From a marketing perspective, this is pretty smart. You're getting publicity for your book all over the book blogosphere, and familiarizing readers with the cover so that, when it's released in stores, people will know what to look for. Giving people extra entries for using the book cover as their profile pic on social networking sites? Genius.
From a book blog reader's perspective, though, this is all kind of annoying. Hence my mixed feelings about this. I understand why it's being done, but that doesn't mean it's any less frustrating to sort through my subs to find something to read that isn't -- let's face it -- a form of spam.
I'm curious about how this might relate to the new FTC guidelines. After all, there is an advertising relationship here: people are being compensated (albeit with contest entries) in exchange for posting advertisements. That sounds awfully similar to the main issue that these guidelines were created to address:
... Engle said the revised guidelines are aimed at advertisers and marketers, not individual bloggers. She cited a Procter & Gamble campaign called “Vocalpoint,” which provided “400,000 moms” with free products in exchange for endorsements made via blog posts and tweets.
I don't know. Maybe I'm just getting jaded. It seems the publishing industry has gone from an industry that once provided a mouthpiece for genuinely talented storytellers into a money-focused industry that will publish just about anything as long as they think people will buy it.
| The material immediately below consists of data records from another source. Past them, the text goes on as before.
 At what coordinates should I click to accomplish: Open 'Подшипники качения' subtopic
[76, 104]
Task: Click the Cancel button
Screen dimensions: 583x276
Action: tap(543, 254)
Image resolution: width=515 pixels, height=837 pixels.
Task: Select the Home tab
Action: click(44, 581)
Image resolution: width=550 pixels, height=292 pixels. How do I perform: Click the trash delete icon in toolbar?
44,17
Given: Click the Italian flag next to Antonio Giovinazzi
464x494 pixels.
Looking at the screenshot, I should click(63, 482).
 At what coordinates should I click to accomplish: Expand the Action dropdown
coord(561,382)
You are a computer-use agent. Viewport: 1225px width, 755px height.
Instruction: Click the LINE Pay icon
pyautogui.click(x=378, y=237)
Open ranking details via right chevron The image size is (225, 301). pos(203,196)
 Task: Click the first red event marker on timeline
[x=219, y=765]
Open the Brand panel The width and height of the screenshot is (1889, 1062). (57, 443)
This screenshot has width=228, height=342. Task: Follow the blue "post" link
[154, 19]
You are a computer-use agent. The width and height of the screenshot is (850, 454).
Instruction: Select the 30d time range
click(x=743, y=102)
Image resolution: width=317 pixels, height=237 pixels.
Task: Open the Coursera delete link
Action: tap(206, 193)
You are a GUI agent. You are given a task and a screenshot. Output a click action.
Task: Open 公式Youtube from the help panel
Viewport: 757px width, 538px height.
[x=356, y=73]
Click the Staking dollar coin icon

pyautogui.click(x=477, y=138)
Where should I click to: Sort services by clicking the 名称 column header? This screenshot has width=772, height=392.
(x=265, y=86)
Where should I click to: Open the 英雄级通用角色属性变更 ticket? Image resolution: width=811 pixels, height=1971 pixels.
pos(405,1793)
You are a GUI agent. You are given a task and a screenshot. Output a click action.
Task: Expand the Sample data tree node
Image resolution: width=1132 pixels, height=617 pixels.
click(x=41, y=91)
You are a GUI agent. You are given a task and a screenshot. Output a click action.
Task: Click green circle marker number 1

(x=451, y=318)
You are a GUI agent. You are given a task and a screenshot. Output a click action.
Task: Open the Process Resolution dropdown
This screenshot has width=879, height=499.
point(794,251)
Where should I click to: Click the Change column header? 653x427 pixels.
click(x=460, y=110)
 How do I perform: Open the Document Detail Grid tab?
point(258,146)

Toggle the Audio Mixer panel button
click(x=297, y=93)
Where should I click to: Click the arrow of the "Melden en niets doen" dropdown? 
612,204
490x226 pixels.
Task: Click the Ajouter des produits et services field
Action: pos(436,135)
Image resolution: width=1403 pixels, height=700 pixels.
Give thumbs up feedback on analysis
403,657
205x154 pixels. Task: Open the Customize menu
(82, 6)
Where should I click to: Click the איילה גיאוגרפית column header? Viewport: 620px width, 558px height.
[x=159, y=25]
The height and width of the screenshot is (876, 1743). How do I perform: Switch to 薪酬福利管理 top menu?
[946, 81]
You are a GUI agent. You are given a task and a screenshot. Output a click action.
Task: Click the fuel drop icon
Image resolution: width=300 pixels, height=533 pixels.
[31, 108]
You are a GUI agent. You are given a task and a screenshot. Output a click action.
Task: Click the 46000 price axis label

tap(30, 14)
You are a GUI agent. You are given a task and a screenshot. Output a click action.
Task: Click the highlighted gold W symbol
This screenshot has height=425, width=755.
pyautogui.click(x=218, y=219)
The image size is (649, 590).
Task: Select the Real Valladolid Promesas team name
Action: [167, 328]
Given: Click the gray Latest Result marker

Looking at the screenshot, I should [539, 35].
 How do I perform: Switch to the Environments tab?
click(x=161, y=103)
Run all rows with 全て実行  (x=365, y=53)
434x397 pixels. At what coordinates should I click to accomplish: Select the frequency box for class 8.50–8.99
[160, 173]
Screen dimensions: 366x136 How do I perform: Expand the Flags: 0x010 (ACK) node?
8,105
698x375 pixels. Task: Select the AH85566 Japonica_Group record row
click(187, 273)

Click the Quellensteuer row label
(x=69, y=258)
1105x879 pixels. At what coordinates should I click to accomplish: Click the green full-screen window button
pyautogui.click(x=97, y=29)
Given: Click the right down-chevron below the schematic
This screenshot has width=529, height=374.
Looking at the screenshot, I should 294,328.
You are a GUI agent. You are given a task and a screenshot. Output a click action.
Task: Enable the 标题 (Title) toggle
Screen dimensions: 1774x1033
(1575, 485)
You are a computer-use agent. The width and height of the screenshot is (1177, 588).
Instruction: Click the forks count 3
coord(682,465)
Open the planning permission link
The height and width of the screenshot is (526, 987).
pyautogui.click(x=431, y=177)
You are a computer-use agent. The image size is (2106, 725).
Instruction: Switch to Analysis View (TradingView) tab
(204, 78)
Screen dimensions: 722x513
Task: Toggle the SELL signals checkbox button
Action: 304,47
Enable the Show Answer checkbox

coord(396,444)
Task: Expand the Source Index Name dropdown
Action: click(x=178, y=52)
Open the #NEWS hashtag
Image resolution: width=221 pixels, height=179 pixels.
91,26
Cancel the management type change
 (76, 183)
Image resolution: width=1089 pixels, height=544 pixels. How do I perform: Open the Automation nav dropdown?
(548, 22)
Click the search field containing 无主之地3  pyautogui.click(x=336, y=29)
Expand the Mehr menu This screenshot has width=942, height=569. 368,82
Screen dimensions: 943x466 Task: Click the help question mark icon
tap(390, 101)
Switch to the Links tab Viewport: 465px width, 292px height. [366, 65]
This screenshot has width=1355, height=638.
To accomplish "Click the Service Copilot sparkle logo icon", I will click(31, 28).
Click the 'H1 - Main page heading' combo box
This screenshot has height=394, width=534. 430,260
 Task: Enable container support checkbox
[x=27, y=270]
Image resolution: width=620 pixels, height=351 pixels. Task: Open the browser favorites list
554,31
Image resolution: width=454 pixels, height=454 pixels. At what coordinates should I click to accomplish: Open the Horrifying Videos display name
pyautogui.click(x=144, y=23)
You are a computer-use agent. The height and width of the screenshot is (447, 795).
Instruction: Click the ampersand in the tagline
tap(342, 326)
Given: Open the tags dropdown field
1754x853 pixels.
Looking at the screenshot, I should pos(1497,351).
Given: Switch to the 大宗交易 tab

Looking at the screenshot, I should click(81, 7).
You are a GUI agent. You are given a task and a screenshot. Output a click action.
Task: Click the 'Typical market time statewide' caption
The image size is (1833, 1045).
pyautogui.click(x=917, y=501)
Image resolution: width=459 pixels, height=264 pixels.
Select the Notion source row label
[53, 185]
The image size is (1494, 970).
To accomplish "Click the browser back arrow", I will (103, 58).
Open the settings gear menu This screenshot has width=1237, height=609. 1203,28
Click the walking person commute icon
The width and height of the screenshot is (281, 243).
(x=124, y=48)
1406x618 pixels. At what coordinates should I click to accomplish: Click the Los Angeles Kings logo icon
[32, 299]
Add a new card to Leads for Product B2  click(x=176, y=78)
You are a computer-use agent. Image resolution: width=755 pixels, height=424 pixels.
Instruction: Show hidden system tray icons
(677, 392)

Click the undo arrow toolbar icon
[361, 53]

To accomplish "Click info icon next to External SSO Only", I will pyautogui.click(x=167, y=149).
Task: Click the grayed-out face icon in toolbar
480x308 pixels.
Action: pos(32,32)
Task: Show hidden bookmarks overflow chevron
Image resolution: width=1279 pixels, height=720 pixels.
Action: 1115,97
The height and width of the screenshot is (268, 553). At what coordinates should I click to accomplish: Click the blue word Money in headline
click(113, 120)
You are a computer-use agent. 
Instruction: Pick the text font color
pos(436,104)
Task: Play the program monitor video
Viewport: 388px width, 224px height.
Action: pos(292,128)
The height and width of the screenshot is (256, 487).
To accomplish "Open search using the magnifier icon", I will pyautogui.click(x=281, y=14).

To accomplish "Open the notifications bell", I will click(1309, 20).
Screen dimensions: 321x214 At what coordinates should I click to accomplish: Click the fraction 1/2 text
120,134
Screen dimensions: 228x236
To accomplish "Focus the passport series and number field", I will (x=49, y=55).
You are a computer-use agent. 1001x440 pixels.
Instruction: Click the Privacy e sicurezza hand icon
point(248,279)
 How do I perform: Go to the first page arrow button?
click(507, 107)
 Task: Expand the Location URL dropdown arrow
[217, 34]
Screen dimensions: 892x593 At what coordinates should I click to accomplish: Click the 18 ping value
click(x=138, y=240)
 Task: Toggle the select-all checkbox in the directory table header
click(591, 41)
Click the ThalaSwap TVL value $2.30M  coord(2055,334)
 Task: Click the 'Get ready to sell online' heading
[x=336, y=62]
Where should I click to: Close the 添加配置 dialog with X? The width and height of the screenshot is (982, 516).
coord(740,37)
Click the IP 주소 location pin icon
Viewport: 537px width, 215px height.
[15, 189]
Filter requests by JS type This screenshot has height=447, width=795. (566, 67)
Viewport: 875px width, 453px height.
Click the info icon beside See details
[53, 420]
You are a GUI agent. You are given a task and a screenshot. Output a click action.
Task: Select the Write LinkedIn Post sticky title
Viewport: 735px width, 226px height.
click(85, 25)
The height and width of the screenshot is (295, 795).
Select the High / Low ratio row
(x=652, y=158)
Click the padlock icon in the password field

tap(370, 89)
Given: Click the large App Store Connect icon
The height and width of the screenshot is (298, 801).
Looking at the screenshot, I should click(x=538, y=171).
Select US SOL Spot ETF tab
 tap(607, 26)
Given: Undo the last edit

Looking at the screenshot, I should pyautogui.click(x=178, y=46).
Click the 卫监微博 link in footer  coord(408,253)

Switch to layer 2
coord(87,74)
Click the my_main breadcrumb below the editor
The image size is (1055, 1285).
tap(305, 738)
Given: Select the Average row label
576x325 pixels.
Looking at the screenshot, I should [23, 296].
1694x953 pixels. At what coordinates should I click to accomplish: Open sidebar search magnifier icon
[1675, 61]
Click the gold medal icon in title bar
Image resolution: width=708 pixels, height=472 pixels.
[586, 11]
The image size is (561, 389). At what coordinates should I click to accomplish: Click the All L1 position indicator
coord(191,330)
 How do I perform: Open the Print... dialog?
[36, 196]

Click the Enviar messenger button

Perhaps it's always been that way, but I certainly don't remember reading as many bad books in the past as I've read lately. Typos, plot holes, questionable messages for the target audience... and that's not even taking into account the self-published stuff!
What do you think? Do you like contests that basically force you to become an advertiser? What about publishing today? Have you noticed a downward spiral as of late... or were things always this shoddy and avaricious in the publishing industry?